* **SELECTED TEXT**:
++++++++++++++++++++

What Doesn't Kill Us Makes Us Bitter: Book Review
Chuck Lorre's vanity cards brilliantly tell a life story in 1-second increments.
This story first appeared in the Nov. 9 issue of The Hollywood Reporter magazine.
Vanity cards, the production company logos that flash at the end of a TV show, were a throw-away item until Chuck Lorre got one with Dharma & Greg in 1997 and turned them into an art form with his musings on life.
Lorre’s brilliance was in realizing that the vanity card (“so named,” he writes, “because the credit is bullshit”) could be turned into a “chronicle of an unraveling life and a raveling career flashed in subliminal one-second increments.” Now Lorre has collected nearly 300 of the cards in an oversized coffee-table book that adds illustrations to the original text-only cards (Lorre is donating all profits to the Venice Family Clinic).
The first cards mainly were a declaration of his views — obsessive worship of TV is bad; Larry was the most underrated Stooge — but Lorre quickly grasped the creative possibilities. Card No. 12 details a painful breakup, using the alter ego “Richie” — Lorre soon abandoned him but thankfully not the introspection about a man confronting middle age (Nos. 83, 122, 191).
Often the cards describe professional frustrations, admitting bitterness about losing a WGA Award (No. 54), a Golden Globe (148) and an Emmy (185), criticizing the Parents Television Council (228 and 226) and venting about his feud with Two and a Half Men star Charlie Sheen (329). Others attack CBS for censoring cards (178) and bicker with it over digital streaming (197).
STORY: Why Chuck Lorre Took Two Years to Finish His Vanity Card Book
Read together, the cards are a seminar in sitcom-making: jokes that don’t make the cut (146), pitching CBS head Leslie Moonves (152 — watch for the frown) and dealing with network censors (289, 301). The result is a fascinating, often raw, often laugh-out-loud-funny memoir told in brief snapshots.

++++++++++++++++++++

[Dataset excerpts]
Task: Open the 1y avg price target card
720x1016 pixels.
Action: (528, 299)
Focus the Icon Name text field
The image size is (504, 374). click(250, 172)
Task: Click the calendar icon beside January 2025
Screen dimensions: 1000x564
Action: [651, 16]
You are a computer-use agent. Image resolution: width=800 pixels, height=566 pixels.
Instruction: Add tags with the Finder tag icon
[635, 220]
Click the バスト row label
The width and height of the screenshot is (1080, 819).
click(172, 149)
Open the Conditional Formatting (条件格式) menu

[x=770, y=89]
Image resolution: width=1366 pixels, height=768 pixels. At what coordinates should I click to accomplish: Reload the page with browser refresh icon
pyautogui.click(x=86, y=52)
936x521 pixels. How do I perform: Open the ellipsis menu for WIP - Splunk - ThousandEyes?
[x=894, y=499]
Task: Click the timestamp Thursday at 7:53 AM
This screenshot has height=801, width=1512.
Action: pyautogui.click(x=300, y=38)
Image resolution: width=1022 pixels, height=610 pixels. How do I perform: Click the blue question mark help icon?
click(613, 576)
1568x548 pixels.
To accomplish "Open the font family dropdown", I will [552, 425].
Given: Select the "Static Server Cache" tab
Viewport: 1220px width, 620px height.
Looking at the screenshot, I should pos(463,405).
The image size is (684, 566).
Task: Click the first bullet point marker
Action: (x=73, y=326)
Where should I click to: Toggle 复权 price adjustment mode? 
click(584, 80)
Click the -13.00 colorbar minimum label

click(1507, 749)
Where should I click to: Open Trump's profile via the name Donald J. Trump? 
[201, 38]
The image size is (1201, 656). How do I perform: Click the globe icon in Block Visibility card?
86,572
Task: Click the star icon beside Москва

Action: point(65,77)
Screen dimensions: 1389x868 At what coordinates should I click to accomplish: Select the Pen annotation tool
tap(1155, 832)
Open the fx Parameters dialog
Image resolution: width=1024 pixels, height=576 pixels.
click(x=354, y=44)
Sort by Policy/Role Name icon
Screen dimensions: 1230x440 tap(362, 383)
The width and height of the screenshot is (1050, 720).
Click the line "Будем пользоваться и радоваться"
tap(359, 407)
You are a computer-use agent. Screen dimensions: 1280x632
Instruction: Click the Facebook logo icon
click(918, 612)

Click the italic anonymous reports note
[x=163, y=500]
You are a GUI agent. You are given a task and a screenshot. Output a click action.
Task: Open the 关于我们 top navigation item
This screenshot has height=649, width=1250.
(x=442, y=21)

++++++++++++++++++++

* **EXERCISE REQUIREMENTS**:
In the book review above, which organization is Chuck Lorre donating all profits from his book to?

* **RESPONSE TO THIS TASK**:
The Venice Family Clinic.